- **Exercise prompt**
Beginning at the line that contains "Open the hamburger" and ending at the last line of the entries, write out each line exactly; include nothing outside that span.

- **Data for the task**
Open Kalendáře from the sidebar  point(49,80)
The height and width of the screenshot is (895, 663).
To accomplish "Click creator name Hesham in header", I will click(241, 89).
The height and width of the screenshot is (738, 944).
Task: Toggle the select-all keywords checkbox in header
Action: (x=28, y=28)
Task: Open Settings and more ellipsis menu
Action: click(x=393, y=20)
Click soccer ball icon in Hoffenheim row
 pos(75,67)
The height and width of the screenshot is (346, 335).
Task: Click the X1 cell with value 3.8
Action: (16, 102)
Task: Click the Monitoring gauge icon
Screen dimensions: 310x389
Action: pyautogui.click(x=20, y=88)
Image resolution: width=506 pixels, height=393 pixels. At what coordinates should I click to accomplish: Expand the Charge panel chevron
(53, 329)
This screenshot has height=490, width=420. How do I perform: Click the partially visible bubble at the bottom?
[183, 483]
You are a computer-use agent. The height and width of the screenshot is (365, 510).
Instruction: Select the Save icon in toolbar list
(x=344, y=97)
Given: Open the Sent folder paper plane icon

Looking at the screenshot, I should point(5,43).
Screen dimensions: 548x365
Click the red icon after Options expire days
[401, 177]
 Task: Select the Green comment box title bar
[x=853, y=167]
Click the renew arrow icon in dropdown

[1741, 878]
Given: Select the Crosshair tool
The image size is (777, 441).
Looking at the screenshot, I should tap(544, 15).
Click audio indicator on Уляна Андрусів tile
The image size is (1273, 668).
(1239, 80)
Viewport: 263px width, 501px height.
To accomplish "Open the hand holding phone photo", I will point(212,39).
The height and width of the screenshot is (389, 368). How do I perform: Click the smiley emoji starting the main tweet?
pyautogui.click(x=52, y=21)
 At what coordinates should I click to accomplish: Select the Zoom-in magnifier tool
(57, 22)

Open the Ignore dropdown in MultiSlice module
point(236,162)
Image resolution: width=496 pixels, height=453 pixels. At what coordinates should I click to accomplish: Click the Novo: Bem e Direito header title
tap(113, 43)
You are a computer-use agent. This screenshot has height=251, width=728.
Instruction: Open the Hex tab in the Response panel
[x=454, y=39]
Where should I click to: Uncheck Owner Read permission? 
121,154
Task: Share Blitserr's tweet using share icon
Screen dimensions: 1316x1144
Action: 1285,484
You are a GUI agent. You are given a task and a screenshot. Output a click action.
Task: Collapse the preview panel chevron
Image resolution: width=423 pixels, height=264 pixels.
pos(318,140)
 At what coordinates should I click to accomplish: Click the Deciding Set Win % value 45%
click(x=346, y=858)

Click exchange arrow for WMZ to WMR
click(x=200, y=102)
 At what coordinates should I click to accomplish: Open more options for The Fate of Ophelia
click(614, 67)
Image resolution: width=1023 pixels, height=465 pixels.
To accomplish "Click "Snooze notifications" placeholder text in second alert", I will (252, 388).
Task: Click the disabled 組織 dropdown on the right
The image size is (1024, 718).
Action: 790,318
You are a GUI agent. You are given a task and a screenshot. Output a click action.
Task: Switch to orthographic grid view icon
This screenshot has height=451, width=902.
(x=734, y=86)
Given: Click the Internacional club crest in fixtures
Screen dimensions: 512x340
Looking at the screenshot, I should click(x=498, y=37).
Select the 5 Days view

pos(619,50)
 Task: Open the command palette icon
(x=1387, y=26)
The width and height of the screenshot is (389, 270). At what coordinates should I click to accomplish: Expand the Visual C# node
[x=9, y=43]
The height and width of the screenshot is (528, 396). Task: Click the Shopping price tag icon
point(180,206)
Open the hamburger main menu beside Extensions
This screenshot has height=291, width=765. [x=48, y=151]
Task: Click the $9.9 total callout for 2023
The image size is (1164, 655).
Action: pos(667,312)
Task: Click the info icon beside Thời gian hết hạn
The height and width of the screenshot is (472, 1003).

- **Answer space**
Open the hamburger main menu beside Extensions
This screenshot has height=291, width=765. [x=48, y=151]
Task: Click the $9.9 total callout for 2023
The image size is (1164, 655).
Action: pos(667,312)
Task: Click the info icon beside Thời gian hết hạn
The height and width of the screenshot is (472, 1003).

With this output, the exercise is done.